Records contained in a dataset:
- - - - -
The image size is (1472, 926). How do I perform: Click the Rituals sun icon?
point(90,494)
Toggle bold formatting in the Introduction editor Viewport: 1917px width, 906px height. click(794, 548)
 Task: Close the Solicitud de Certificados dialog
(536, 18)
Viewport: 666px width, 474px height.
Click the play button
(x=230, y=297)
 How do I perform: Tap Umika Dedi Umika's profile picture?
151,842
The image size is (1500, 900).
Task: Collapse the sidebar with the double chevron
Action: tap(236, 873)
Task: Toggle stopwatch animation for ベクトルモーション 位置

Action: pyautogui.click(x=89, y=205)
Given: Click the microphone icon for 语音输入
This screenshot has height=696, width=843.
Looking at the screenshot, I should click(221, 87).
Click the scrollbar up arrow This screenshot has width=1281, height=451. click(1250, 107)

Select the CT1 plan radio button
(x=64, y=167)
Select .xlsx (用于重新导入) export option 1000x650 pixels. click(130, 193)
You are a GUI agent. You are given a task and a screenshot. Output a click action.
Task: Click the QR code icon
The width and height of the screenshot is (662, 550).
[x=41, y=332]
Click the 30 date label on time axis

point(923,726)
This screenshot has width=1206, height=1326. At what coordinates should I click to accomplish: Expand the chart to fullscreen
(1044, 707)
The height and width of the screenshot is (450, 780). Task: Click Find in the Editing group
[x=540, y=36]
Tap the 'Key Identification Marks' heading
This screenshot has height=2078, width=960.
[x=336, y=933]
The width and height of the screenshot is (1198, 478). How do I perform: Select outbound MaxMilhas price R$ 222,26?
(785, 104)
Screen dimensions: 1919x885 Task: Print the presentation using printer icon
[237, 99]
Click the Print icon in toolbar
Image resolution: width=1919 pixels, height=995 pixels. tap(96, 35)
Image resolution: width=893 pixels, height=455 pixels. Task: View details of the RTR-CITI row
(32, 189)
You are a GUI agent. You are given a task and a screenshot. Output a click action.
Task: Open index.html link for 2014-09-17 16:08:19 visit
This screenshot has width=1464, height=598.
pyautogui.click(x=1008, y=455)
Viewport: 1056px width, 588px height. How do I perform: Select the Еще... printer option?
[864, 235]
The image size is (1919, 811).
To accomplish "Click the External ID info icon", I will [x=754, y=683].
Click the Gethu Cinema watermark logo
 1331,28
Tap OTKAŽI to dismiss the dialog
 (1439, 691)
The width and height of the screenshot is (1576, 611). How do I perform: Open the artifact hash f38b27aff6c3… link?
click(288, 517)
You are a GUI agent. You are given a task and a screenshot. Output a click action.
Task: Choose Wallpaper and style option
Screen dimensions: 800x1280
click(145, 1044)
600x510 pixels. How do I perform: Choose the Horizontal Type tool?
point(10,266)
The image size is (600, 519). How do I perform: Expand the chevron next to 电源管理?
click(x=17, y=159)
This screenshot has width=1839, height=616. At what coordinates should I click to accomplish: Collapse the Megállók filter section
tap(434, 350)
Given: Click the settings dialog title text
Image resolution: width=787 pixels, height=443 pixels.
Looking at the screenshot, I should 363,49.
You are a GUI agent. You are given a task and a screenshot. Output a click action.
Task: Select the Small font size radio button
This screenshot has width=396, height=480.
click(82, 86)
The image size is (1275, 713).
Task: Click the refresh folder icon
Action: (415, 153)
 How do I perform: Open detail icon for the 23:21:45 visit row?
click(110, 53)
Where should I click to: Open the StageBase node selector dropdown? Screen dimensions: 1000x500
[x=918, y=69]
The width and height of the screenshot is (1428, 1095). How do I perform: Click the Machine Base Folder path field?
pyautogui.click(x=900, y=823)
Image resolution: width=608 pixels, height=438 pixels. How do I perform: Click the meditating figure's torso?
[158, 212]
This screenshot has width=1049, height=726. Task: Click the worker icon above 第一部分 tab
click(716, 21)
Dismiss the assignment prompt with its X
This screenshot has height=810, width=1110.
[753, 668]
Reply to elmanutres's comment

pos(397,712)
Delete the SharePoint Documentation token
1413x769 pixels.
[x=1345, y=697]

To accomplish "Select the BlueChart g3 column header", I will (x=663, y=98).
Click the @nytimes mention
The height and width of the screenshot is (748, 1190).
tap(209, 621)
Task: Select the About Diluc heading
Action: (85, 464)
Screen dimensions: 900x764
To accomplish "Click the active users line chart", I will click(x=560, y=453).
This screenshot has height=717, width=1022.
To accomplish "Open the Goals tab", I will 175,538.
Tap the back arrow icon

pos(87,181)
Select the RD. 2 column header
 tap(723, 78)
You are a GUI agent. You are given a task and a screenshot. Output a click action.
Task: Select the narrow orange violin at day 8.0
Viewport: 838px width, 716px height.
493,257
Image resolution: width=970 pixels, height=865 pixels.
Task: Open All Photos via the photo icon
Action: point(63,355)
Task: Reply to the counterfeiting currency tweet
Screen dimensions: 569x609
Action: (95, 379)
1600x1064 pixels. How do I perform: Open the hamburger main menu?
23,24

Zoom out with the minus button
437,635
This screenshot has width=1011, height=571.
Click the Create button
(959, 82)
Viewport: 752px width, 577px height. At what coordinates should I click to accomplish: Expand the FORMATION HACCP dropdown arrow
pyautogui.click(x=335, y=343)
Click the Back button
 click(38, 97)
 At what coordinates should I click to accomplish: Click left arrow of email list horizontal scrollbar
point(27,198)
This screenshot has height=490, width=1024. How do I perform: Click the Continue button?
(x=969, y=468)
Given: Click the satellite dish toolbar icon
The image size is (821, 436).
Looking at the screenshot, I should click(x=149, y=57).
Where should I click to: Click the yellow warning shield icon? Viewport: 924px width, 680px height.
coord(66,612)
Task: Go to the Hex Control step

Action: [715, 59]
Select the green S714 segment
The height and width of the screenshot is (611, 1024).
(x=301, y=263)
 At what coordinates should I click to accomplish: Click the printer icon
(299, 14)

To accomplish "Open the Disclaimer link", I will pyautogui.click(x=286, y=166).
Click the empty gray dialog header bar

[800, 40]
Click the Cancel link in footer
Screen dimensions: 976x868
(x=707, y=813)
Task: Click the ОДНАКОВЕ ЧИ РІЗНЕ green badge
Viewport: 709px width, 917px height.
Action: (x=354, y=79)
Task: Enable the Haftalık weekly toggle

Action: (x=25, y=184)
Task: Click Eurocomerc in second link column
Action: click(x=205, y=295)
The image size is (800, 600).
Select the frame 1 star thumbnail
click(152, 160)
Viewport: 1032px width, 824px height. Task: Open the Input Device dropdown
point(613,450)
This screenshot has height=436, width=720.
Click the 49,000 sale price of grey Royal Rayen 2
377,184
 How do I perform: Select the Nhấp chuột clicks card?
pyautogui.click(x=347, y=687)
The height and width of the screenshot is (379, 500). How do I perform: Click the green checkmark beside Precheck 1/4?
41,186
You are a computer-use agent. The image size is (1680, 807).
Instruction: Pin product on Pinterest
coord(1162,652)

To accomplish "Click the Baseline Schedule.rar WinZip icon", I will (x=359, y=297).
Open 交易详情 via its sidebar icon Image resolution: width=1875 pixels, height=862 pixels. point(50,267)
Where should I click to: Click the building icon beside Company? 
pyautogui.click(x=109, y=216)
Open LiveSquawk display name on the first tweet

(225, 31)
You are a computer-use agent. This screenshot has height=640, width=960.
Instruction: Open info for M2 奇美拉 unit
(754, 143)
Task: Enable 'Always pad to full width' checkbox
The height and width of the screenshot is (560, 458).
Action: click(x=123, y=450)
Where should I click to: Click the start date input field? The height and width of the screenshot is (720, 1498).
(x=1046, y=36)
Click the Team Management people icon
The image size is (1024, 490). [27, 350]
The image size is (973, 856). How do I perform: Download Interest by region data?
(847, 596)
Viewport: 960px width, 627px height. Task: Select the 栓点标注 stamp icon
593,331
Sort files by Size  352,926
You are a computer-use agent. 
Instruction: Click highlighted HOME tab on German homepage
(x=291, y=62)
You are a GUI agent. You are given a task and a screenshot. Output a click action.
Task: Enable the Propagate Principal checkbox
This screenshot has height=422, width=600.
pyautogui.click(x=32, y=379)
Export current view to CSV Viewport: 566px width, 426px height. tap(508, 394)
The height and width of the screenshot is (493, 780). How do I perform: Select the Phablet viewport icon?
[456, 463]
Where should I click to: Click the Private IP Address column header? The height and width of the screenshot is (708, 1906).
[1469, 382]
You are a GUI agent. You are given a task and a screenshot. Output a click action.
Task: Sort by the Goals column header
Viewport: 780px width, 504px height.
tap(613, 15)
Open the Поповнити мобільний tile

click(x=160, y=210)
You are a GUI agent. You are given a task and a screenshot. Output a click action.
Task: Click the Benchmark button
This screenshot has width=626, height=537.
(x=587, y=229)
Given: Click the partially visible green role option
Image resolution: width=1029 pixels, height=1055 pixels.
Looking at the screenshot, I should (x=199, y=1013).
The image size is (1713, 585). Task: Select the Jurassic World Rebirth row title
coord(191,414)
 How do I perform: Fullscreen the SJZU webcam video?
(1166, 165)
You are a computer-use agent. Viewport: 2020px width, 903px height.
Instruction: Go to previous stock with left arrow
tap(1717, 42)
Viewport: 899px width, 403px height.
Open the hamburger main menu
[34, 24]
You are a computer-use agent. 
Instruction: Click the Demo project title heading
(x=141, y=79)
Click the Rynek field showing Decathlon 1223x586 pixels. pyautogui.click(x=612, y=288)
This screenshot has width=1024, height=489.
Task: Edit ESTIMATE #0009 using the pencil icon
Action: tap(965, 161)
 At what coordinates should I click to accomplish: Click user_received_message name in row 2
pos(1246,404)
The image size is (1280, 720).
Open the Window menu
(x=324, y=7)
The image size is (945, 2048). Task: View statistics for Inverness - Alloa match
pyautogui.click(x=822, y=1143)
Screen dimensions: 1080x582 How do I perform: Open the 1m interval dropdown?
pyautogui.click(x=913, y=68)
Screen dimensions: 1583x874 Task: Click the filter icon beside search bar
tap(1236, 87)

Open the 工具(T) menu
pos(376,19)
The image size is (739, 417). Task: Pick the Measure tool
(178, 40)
- - - - -
Try it =>
Determine how many lines of the entries above carry the string "Sort", and give that number alone.

Worked solution =>
2